CrewIO Developer Portal

API Integration für Veranstalter und externe Apps

Verbinde deine Systeme sicher mit CrewIO: scoped API-Keys, Verein-Isolation und signierte Webhooks.

Integration im Dashboard starten Zur API-Referenz

Authentifizierung

API-Key per Bearer-Token oder x-crewio-api-key.

crw_live_<keyId>_<secret>

Keys sind pro Integration an genau einen Verein gebunden.

Rate Limit

Globales API-Limit pro Client-IP.

100 / Minute

Bei Limit-Fehler: HTTP 429 mit X-RateLimit-Headern.

Webhook Security

HMAC-SHA256 Signaturen auf jeder Zustellung.
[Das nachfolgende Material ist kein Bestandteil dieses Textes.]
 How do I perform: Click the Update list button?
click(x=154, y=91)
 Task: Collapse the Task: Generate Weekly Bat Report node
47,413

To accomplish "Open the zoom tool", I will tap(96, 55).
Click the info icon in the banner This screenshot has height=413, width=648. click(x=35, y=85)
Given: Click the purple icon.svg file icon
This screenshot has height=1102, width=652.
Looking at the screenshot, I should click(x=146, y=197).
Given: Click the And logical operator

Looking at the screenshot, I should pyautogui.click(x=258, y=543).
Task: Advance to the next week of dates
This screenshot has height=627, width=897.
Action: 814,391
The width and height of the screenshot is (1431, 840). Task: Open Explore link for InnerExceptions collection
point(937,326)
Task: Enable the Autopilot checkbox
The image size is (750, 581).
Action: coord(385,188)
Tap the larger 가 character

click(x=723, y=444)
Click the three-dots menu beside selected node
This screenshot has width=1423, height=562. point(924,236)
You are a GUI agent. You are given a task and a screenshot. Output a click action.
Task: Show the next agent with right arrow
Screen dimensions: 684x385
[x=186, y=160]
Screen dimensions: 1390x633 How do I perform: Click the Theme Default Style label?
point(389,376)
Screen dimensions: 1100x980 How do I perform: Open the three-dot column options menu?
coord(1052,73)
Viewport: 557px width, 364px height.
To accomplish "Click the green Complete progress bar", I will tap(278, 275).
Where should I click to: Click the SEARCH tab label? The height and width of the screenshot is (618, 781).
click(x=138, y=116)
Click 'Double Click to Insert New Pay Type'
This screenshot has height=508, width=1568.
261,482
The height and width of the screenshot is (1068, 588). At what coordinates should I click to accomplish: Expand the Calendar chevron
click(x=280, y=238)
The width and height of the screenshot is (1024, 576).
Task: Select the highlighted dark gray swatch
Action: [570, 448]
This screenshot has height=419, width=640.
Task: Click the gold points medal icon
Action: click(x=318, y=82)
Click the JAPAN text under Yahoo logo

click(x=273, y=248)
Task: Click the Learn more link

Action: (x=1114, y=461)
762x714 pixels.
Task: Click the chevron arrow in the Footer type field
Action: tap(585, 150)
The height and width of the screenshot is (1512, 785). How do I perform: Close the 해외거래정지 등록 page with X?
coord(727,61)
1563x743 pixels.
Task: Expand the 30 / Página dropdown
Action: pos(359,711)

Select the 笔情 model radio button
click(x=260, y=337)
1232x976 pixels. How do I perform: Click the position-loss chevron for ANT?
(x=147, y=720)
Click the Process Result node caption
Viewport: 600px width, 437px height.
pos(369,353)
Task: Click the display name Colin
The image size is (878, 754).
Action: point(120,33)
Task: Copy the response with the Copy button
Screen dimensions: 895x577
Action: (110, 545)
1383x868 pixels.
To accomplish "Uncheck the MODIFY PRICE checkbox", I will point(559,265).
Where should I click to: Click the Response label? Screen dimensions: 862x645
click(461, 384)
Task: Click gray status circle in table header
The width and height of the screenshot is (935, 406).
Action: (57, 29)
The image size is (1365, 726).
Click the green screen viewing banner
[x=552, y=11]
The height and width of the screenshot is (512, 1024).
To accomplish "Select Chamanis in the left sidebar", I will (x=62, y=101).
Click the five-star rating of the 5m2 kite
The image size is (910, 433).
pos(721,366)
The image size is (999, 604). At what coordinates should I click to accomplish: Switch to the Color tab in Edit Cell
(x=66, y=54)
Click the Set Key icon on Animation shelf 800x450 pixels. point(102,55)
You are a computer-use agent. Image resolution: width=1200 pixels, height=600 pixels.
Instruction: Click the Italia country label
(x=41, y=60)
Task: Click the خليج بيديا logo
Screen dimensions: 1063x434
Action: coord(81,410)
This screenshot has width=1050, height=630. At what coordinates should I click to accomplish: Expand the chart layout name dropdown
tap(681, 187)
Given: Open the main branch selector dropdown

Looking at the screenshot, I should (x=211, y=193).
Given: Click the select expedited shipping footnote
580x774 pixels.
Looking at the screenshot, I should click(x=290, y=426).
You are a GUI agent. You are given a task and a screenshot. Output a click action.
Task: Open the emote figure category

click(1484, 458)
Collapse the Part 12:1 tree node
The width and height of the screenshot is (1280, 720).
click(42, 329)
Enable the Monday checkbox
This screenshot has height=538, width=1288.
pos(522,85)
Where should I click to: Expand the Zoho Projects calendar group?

X-Crewio-Signature: sha256=<hex>

Nur HTTPS-Ziele werden akzeptiert.

Quickstart

Beispiel: Events abrufen

curl -X GET 'https://crewio.co/api/developer/v1/events?limit=20' \
  -H 'Authorization: Bearer crw_live_...'

Scopes

events:readevents:writeevents:createevents:deleteroles:readroles:writeshifts:readshifts:writehelpers:readhelpers:writemessages:readmessages:writeassignments:readassignments:writeavailability:readavailability:write

Developer API Endpunkte

Method	Pfad	Erforderlicher Scope
GET	/api/developer/v1/events	events:read
POST	/api/developer/v1/events	events:create
GET	/api/developer/v1/events/{eventId}	events:read
PATCH	/api/developer/v1/events/{eventId}	events:write
DELETE	/api/developer/v1/events/{eventId}	events:delete
GET	/api/developer/v1/events/{eventId}/roles	roles:read
POST	/api/developer/v1/events/{eventId}/roles	roles:write
PATCH	/api/developer/v1/events/{eventId}/roles/{roleId}	roles:write
DELETE	/api/developer/v1/events/{eventId}/roles/{roleId}	roles:write
GET	/api/developer/v1/events/{eventId}/shifts	shifts:read
POST	/api/developer/v1/events/{eventId}/shifts	shifts:write
PATCH	/api/developer/v1/events/{eventId}/shifts/{shiftId}	shifts:write
DELETE	/api/developer/v1/events/{eventId}/shifts/{shiftId}	shifts:write
GET	/api/developer/v1/events/{eventId}/helpers	helpers:read
POST	/api/developer/v1/events/{eventId}/helpers	helpers:write
DELETE	/api/developer/v1/events/{eventId}/helpers?userId={userId}	helpers:write
GET	/api/developer/v1/events/{eventId}/messages	messages:read
POST	/api/developer/v1/events/{eventId}/messages	messages:write
PATCH	/api/developer/v1/events/{eventId}/messages/{messageId}	messages:write
DELETE	/api/developer/v1/events/{eventId}/messages/{messageId}	messages:write
GET	/api/developer/v1/events/{eventId}/assignments	assignments:read
POST	/api/developer/v1/events/{eventId}/assignments	assignments:write
GET	/api/developer/v1/events/{eventId}/availability/requests	availability:read
POST	/api/developer/v1/events/{eventId}/availability/requests	availability:write
GET	/api/developer/v1/events/{eventId}/availability/responses	availability:read
POST	/api/developer/v1/events/{eventId}/availability/responses	availability:write

Webhook Events

event.created

event.updated

event.deleted

role.created

role.updated

role.deleted

shift.created

shift.updated

shift.deleted

helper.granted

helper.revoked

message.created

message.updated

message.deleted

assignment.updated

availability.request.created

availability.response.upserted

Signatur verifizieren (Node.js)

import crypto from 'crypto'

export function verifyCrewioSignature(rawBody, signatureHeader, signingSecret) {
  const provided = (signatureHeader || '').trim().replace(/^sha256=/i, '')
  if (!/^[0-9a-f]{64}$/i.test(provided)) return false

  const expected = crypto
    .createHmac('sha256', signingSecret)
    .update(rawBody, 'utf8')
    .digest('hex')

  const a = Buffer.from(provided, 'hex')
  const b = Buffer.from(expected, 'hex')
  if (a.length !== b.length) return false

  return crypto.timingSafeEqual(a, b)
}